Now I know you will be complaining that you know tonnes of corners where you can’t see the exit as you enter the corner.   So to put you mind at rest lets dispel a myth about corners;

Your TURN POINT for a corner and you CORNER ENTRY POINT are very different

You will enter the corner as the road starts to curve, but you will stay wide and follow the edge of the road around the curve, changing your speed to match the curve, until you can see the exit and THEN you will turn toward the exit point which will mean you will turn mid corner.

You will turn mid corner; before then you will be following the edge of the corner waiting

and because, at your turn point you will be heading for the insideof the corner (Narrow) the whimsical apex will occur on your way there shortly after your TURN POINT.

Now you will probably get why your biggest mistake will be turning in too early… you will be trying to anticipate the turn in point and getting it wrong because some how in our brains a ridiculous thing happens.

WE THINK ITS SAFER TO TURN IN EARLIER when actually its a lot more dangerous because we are going to come out wider.

Ok… I know that is a lot to take in and it won’t really make sense until you start to work it out in your head.

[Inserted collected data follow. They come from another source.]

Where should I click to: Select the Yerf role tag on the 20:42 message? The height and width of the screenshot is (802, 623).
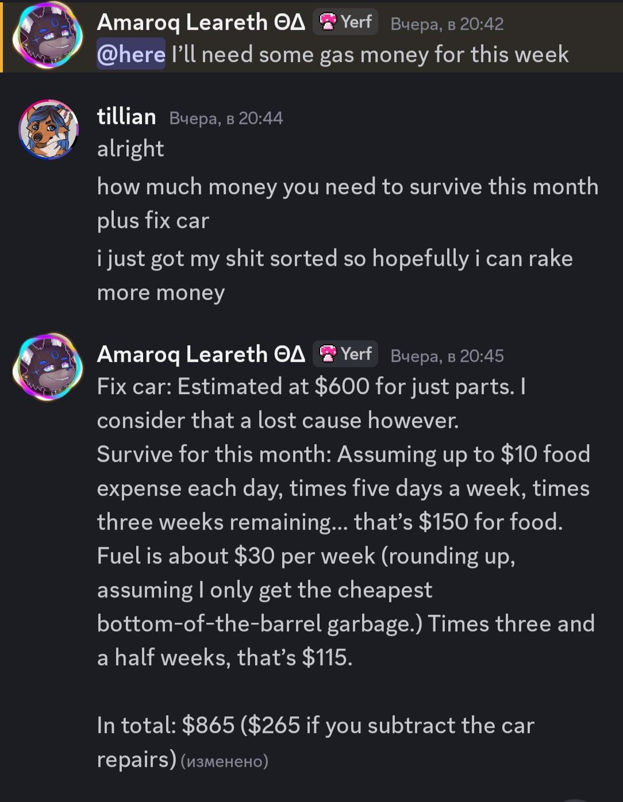click(345, 22)
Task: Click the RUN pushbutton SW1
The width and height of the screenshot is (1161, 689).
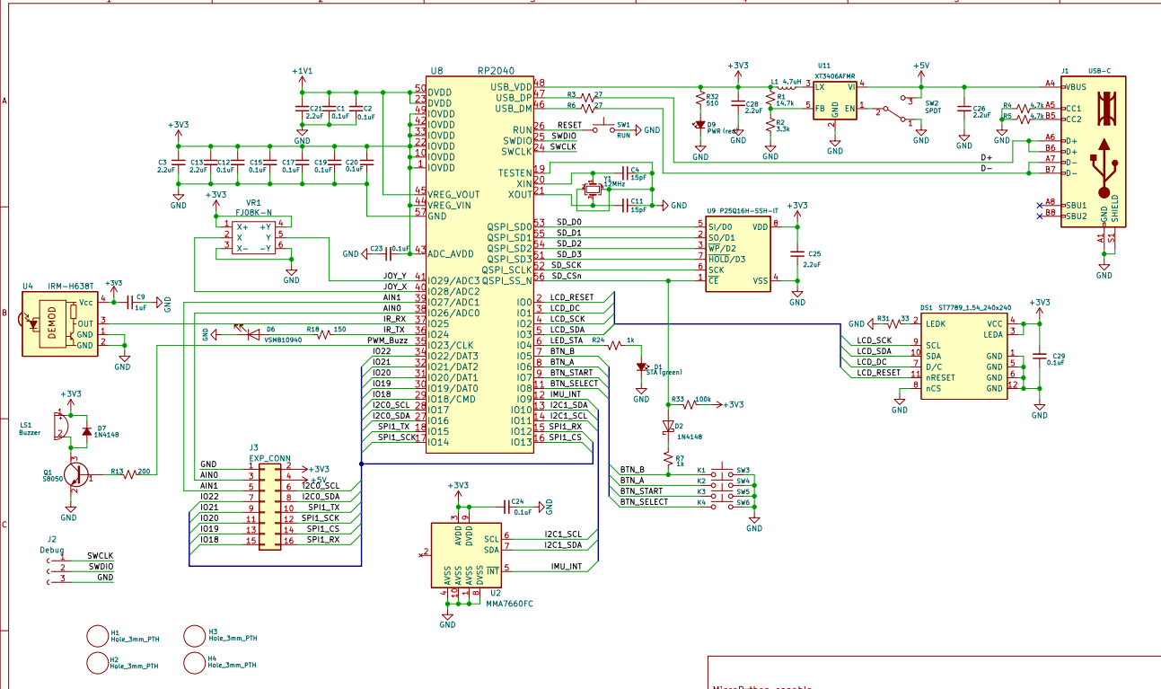Action: pyautogui.click(x=612, y=127)
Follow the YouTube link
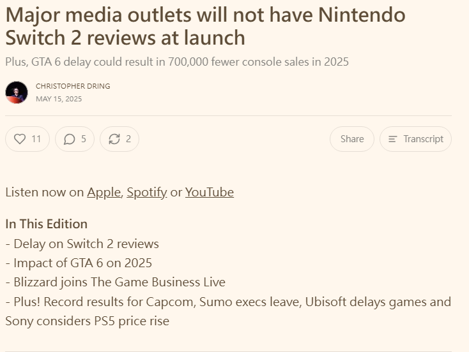Image resolution: width=469 pixels, height=352 pixels. coord(209,192)
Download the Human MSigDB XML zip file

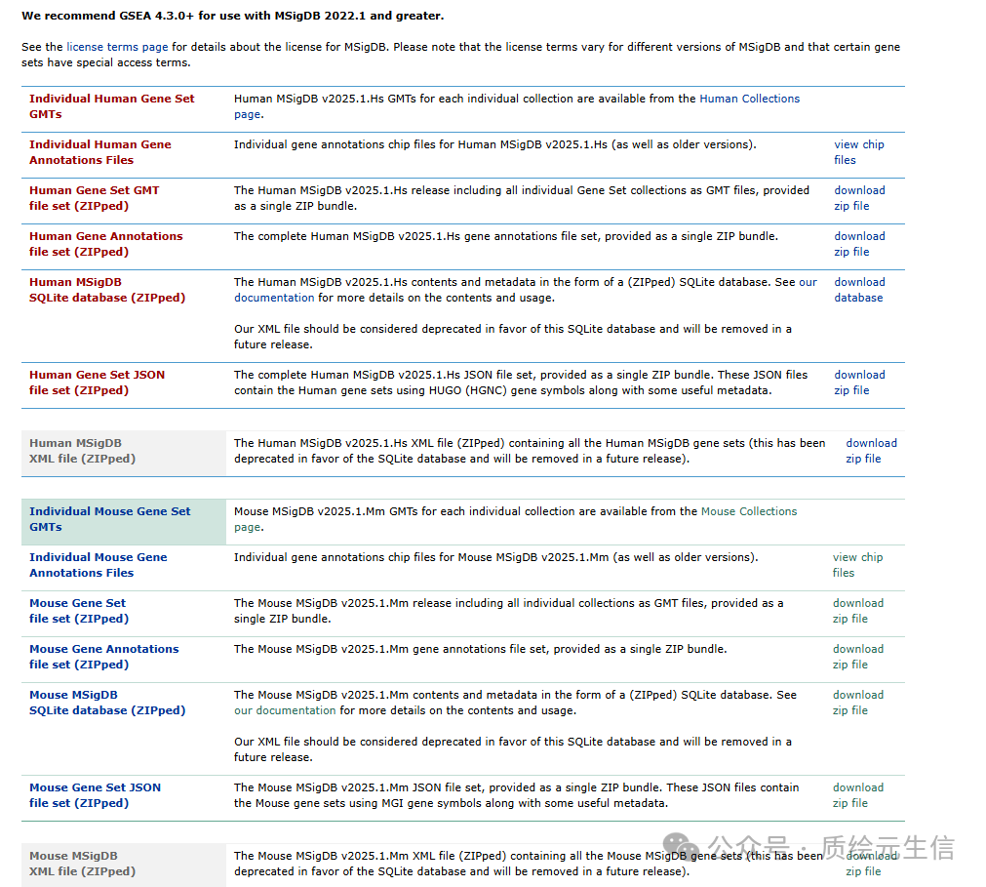[x=871, y=451]
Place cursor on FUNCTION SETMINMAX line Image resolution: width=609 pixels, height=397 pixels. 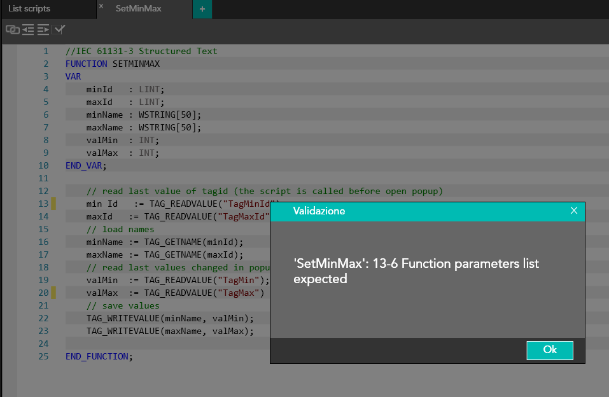tap(113, 64)
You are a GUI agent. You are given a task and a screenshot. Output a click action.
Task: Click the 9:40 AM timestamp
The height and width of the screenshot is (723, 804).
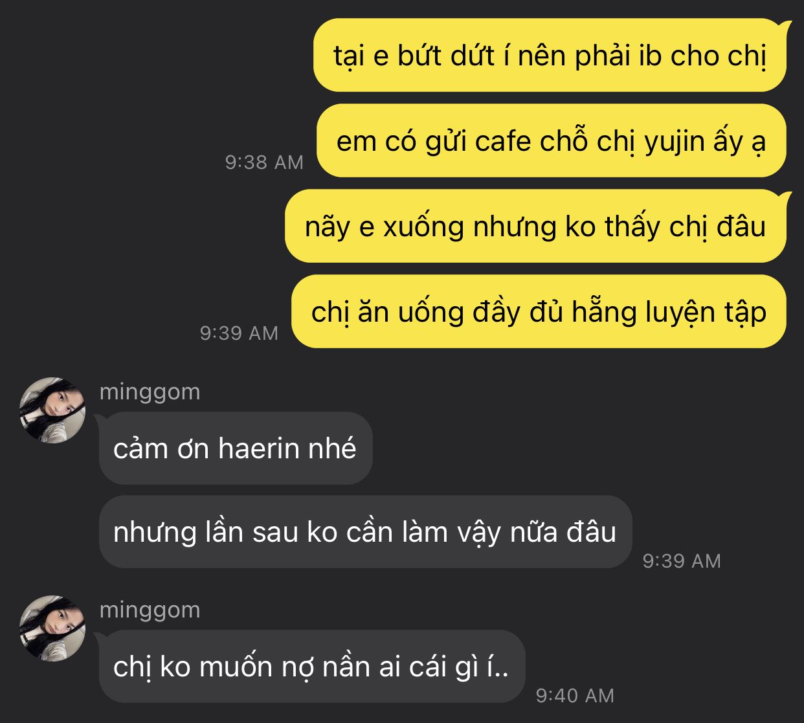(x=575, y=695)
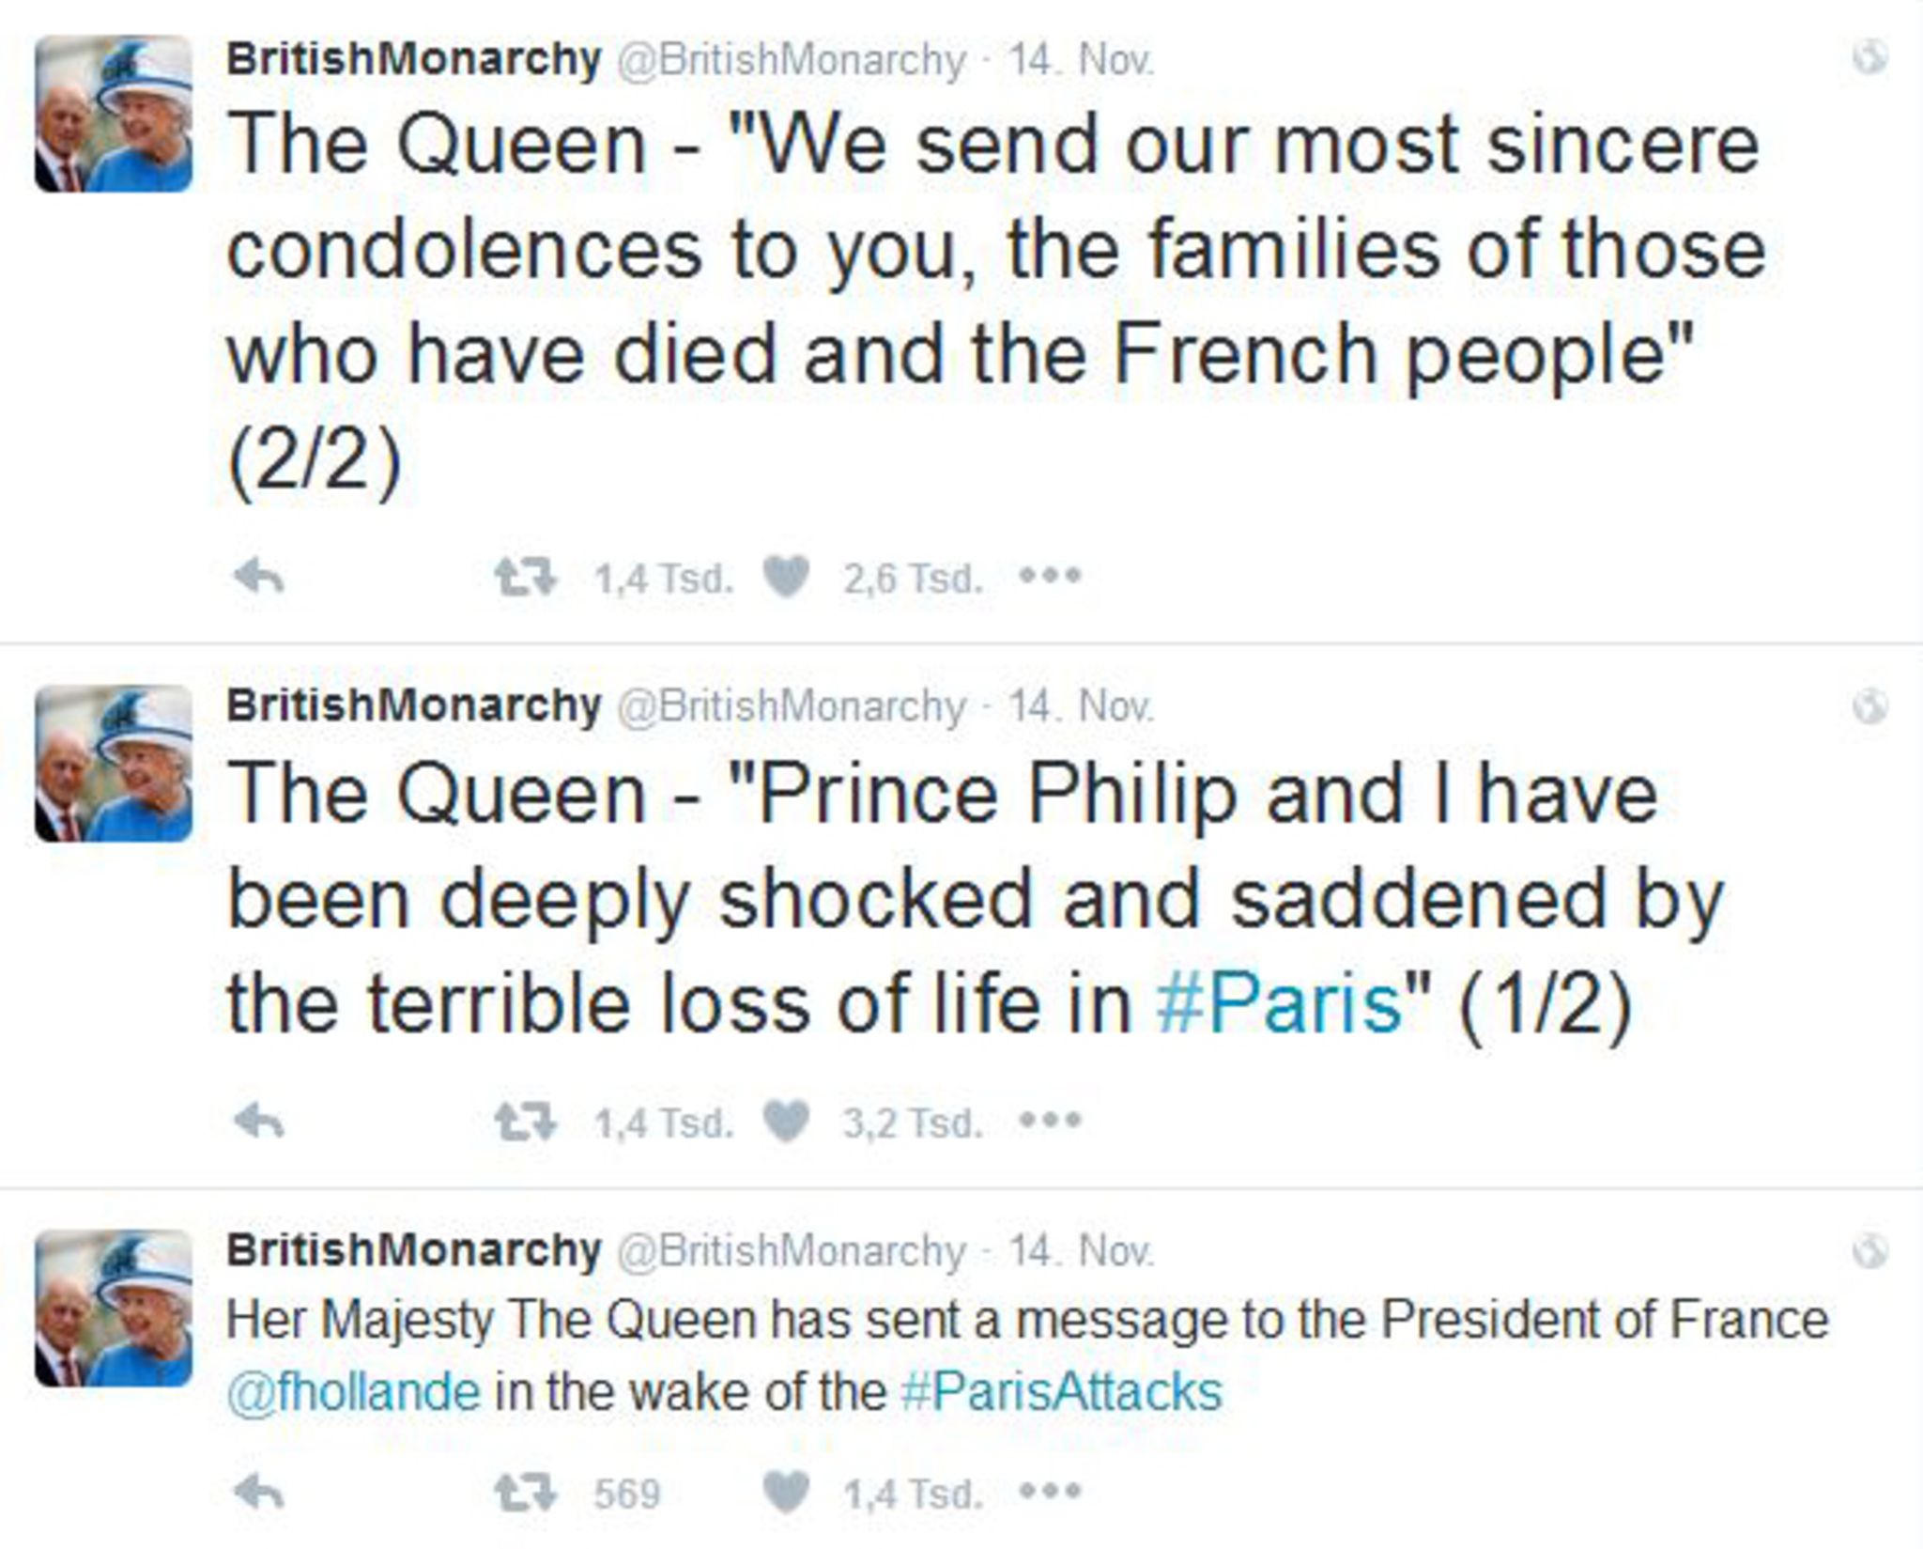Open the #ParisAttacks hashtag link

pyautogui.click(x=1061, y=1391)
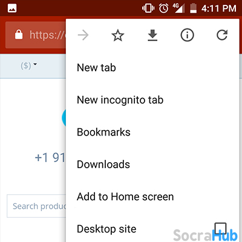The height and width of the screenshot is (242, 242).
Task: Tap the +1 phone number link
Action: [x=50, y=157]
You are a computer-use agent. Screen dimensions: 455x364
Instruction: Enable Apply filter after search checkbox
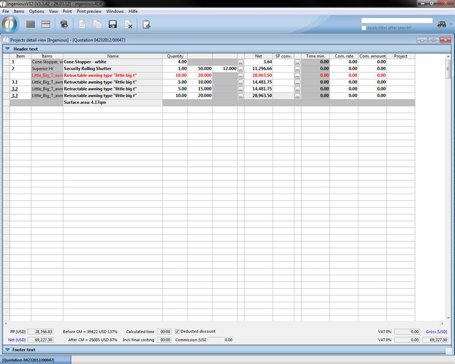[364, 28]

So a quick exercise you can do right here and now.  Take two pens and holding them apart draw a wiggle road on a piece of paper.  Then using one pen and following the simple rules above do the following.

  • Mark the entry point for each corner (remember ENTRY POINT NOT TURN POINT and it should be WIDE).
  • Mark the Exit point for each corner (remember exit Narrow)
  • Using  a straight line from the exit mark , find the tangent on the inside of the corner and mark where this line crosses the outside of the corner (just where your path would take you on the bike).

You will now have three crosses on your corners, Entry, Turn Point and Exit.  If you draw a line that smoothly connects all these  you will have the fastest, safest line through the corners you drew and you did it without having to know anything you didn’t know going into the corners one at a time. 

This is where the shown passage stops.